Perguntas frequentes

Qual a diferença entre alocação de produção e medição de custódia?

A medição de custódia é o número fiscal, medido uma vez, no ponto onde a propriedade do hidrocarboneto muda de mãos (exportação de um FPSO, por exemplo). A alocação de produção é o processo que reparte esse número — e os volumes nominais medidos a montante — de volta por cada poço e cada parceiro, com base em testes de poço e factores de reconciliação por unidade.

Porque não basta medir cada poço continuamente e eliminar a necessidade de testes?

Tecnicamente já é possível instalar um MPFM contínuo em cada poço, mas a maioria dos campos ainda combina MPFM contínuo com testes periódicos (via separador de teste ou o próprio MPFM isolado) porque nenhum medidor multifásico é suficientemente exacto, por si só, para sustentar uma alocação fiscal sem verificação cruzada periódica — e porque a instrumentação e manutenção de MPFM dedicado em cada poço, offshore, tem um custo que nem sempre se justifica face ao risco de alocação daquele poço específico.

Um erro de alocação afecta os impostos e royalties pagos ao Estado?

Sim, indirectamente mas de forma real: a produção alocada por bloco alimenta o cálculo de cost oil, profit oil e a base tributável de cada operador sob o contrato de partilha de produção gerido pela ANPG. Um erro sistemático de alocação entre unidades não muda o total nacional reportado, mas pode distorcer a distribuição de receita entre operador, parceiros e Estado dentro de um mesmo bloco ou consórcio.

Isto aplica-se só a operações offshore com FPSO, ou também a campos onshore?

O princípio é o mesmo em qualquer configuração com poços comingled — onshore ou offshore.
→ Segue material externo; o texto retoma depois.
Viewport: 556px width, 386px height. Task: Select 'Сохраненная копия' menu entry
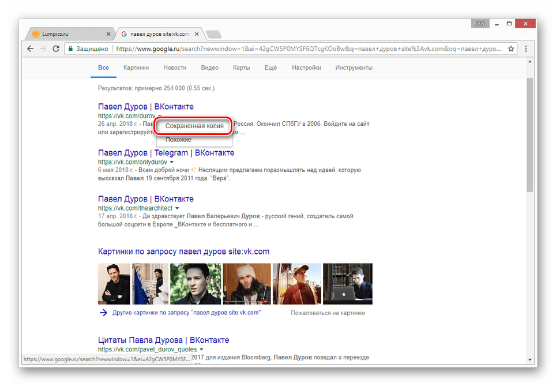point(194,125)
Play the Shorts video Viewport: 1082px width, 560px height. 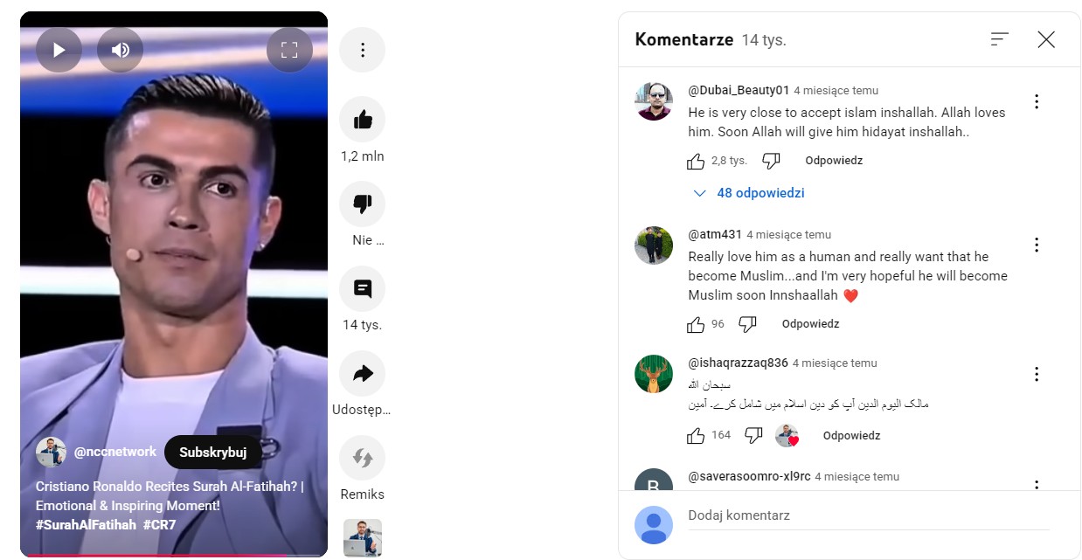tap(59, 50)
A diferença está sobretudo no custo e na disponibilidade de instrumentação: campos onshore com acesso rodoviário facilitam testes de poço mais frequentes com equipamento móvel, enquanto uma unidade offshore depende mais de instrumentação fixa e permanente, o que torna a escolha entre separador de teste e MPFM ainda mais determinante para a exactidão da alocação.